* **Your objective**
Print each line once more, unchanged, from the line holding "Image resolution: width=354" to the end of the listing below.

* **Extracted entries**
◆ ◆ ◆ ◆

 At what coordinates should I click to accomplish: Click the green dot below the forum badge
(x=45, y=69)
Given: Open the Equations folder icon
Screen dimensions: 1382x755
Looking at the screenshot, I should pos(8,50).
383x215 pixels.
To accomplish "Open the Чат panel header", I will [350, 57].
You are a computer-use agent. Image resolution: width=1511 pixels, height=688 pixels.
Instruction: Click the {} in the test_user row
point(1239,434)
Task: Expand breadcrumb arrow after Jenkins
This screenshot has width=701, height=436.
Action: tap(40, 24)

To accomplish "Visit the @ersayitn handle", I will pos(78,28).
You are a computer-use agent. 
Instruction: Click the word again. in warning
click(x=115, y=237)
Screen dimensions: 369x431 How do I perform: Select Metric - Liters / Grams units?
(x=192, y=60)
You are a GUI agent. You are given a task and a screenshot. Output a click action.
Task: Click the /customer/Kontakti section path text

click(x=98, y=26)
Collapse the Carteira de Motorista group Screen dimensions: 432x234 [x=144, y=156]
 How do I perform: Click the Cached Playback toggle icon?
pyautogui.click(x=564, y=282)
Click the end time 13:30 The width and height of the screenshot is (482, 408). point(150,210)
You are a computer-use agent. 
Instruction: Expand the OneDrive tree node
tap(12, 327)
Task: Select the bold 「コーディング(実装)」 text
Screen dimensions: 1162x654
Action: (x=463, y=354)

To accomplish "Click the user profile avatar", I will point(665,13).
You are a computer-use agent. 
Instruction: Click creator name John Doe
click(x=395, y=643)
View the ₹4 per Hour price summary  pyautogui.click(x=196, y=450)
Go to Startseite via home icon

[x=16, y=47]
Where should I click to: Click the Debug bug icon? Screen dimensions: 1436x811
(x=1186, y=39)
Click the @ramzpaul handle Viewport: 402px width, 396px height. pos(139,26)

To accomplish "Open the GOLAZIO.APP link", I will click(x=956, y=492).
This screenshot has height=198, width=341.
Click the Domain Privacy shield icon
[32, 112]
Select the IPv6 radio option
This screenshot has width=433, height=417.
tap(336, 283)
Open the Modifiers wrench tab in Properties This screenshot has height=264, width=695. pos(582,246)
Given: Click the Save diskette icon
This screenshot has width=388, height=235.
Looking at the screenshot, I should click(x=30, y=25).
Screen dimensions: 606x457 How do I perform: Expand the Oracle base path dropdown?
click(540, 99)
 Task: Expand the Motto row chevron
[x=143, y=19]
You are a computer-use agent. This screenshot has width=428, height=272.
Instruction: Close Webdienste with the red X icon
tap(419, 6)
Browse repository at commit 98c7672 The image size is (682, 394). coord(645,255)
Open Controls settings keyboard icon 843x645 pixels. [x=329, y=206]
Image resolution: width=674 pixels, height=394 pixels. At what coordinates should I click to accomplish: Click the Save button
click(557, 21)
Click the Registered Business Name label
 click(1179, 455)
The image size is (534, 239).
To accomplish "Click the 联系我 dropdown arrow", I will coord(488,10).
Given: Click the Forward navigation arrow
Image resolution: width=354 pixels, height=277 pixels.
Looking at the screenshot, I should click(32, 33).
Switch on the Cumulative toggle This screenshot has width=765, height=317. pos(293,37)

◆ ◆ ◆ ◆

* **Worked solution**
Image resolution: width=354 pixels, height=277 pixels.
Looking at the screenshot, I should click(32, 33).
Switch on the Cumulative toggle This screenshot has width=765, height=317. pos(293,37)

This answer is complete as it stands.